Driving when feeling very tired is obviously highly risky behaviour and estimates have suggested that up to 20% of collisions could, at least to some extent, be attributed to fatigue. So how does being tired influence our driving behaviours and what can we do to reduce or avoid our chances of being involved in an incident?

One of the ways in which fatigue impairs driving behaviour is by making reaction times slower. In one study[i] 240 male drivers were stopped between 1am and 6am. They were asked to rate how tired they were and to complete a simple reaction time task. Those who felt rested had reaction times of around 189 milliseconds (ms), but those who were very tired had significantly slower reaction times of 309 ms.

However, some research[ii] has suggested that this increase in reaction times might not be seen in actual driving behaviours. Instead, it is argued that, when fatigued and driving, we allocate our resources in such a way that we prioritise collision avoidance, but that other tasks, such as steering accuracy, may suffer. There is also some evidence to show that driving performance when fatigued is more affected when driving an easier route than when driving on a more complex one[iii]. It seems that the added cognitive load enables the driver to allocate their processing resources in a way that leads to safer driving behaviour.

Regardless of why fatigue influences driving behaviour, it is clear that the chances of having a crash increases greatly when the driver is tired. The important issue is how this risk can be avoided or minimised. Two psychologists, Reyner and Horne[iv], have conducted a series of experiments examining how effective various methods of reducing fatigue are.  Methods such as listening to loud music or opening the window are only effective for a very short period of time, around 15 minutes. Similarly, consuming a highly caffeinated drink only relieved sleepiness for about 30 minutes in people who had no sleep at all the night before, although it was more effective if people had at least some sleep. The researchers concluded that by far the most effective method of avoiding fatigue was to take a short nap, of just 10 to15 minutes, and then have a caffeinated drink.

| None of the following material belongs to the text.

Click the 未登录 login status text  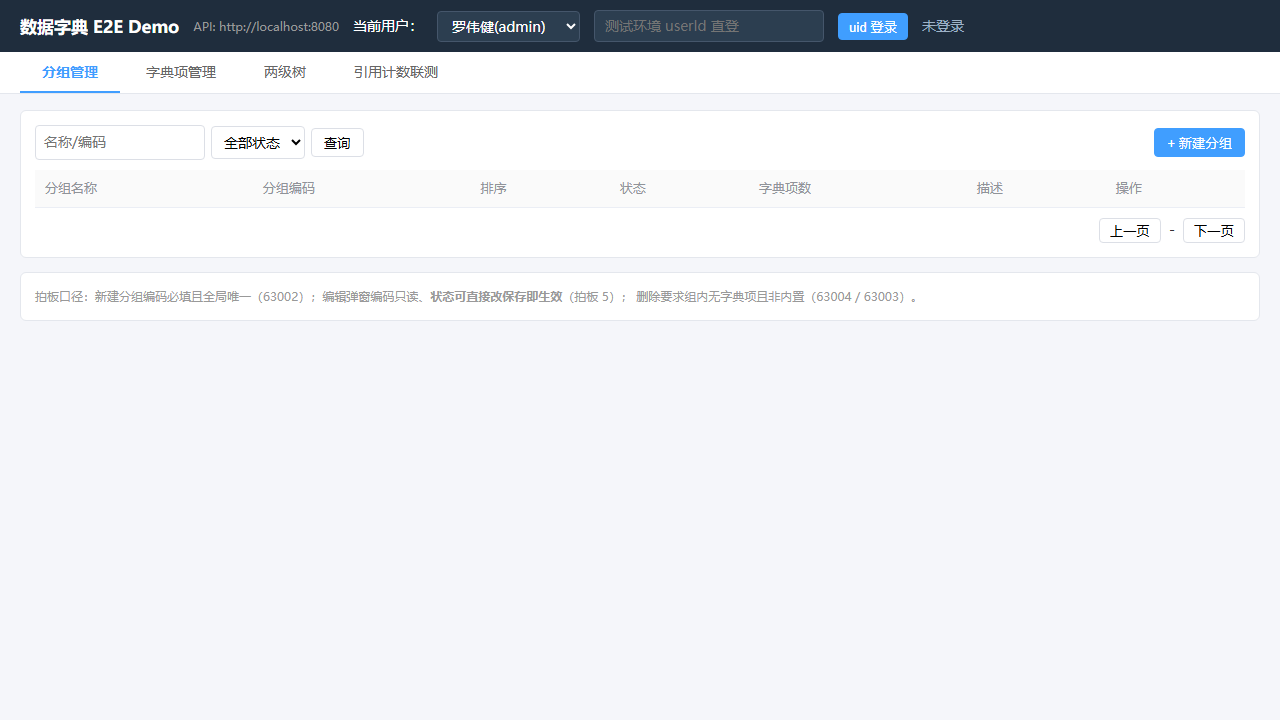943,26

Some people are more at risk of driving when fatigued than others, and those who drive as part of their occupation are particularly vulnerable. There is evidence that the attitudes of employers can influence how well drivers deal with fatigue. One piece of research[v] examined how the organisational safety climate and occupational stress might influence driving behaviours whilst fatigued. They found that fewer “near misses” occurred when drivers exhibited lower levels of work-related stress and worked for organisations with a high awareness of driver safety-related issues. However, while both factors were found to be significant and important, the occupational safety climate had a far greater effect. This study really emphasises the importance of the attitudes, policy and training provided by employers in reducing potential on-road incidents.

For instance, research has proved conclusively that there are two times of the day during which collisions due to fatigue are most likely to occur: at night time between midnight and 6 a.m. and at mid-afternoon in the post-lunch dip. A sensible risk management action would therefore be to arrange work patterns so that no business driving was required in the early hours and that drivers were mandated to take a break during the afternoon period.

Ideally, people would not drive when they feel sleepy, but in the real world this is hard to police and prevent. One thing that is clear from the research is that the risk of having a crash can be reduced if driver safety is taken seriously by both employer and employee. This involves having policies in place, procedures to identify likely risk scenarios and interventions that are tailored to specific need.

[i] Corfitsen (1999)

[ii] Van der Hulst et al. (2001)

[iii] Matthews and Desmond (2002)

[iv] Reyner and Horne (1998, 2000), Horne and Reyner (1996, 1997)

[v] Strahan et al. (2008)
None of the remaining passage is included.